The Gipsy Snake Dance
Rajasthani Gypsy Dance, is in reality based on the traditional folk dance of the women of the Kalbeliyas, a non-pastoral nomadic group from the North Indian state of Rajasthan. Nowadays Kalbeliya women are giving performances all over the world. Their performances are rapidly changing the fate of their community, still despised as "outcastes" in India and are also significantly influencing the art form itself. Paradoxical to the current openness with which these women nowadays exhibit their skills, until a few decades ago Kalbeliya women only danced at specific occasions and events exclusively for members of their own community.

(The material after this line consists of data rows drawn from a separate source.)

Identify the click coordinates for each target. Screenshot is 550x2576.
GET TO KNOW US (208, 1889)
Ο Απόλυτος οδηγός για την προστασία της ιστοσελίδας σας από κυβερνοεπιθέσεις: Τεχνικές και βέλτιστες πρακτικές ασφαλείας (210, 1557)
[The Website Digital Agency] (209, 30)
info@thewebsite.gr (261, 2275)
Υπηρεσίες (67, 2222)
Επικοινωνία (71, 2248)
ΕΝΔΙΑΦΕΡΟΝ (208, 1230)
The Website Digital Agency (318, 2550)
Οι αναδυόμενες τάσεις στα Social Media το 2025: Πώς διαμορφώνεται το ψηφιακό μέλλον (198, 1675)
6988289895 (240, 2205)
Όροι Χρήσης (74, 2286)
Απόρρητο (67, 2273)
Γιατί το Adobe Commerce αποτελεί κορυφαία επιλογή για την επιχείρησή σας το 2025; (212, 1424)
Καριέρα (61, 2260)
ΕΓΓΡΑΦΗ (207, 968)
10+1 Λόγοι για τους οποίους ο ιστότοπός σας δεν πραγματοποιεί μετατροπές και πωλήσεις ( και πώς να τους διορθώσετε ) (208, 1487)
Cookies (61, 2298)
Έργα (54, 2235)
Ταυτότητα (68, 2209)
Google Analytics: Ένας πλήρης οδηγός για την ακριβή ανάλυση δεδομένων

Performing for "outsiders" was strictly forbidden to protect the honor of the women from men outside the community. This recent change of mentality in the traditionally very closed community is popularly ascribed to the efforts of Gulabi Sapera, reportedly the first Kalbeliya woman to perform before audiences outside her own community and nowadays the representative face of the art form. Nevertheless, more far reaching reasons appear to have reinforced the disclosure of this art form. Prior to these recent developments, the Kalbeliyas were commonly known as snake charmers and priests of the snake god, therefore they are also often called Saperā (Hindi for "snake charmer"). Following the prohibition on catching snakes for commercial gain, imposed by the Indian government since 1972, the Kalbeliyas' livelihood became severly threatened.
Recognizing the profits generated by their women's performances, the community elders were forced to accept Gulabi's practice for economic reasons, and the practice quickly spread among the entire community. Moreover, since roughly two decades the state of Rajasthan has been successfully portraying itself as "India's heritage state" and emerging as a top tourist destination.Rajasthani Gypsy Dance, performed by Kalbeliya women, has become a highly appreciated part of this heritage. Through such encounters numerous culturally engaged Westerners are taking initiatives to involve Kalbeliyas in Western projects. Alongside the renewed (and perhaps ever-present) Western interest in the romantic concept of the “gypsy artist” this created a popular conception of the Kalbeliyas as ancestors of the European gypsies. Its status as a dance, until recently "hidden from the world", undoubtedly only enhances its attractiveness in the eyes of the West. The very recent recognition of Kalbeliya dance as "World Intangible Heritage" by the UNESCO in November 2010, may even further transform it, as the primary motivations for inscription appears not to be the preservation of the art form, but the emancipation of Kalbeliya community.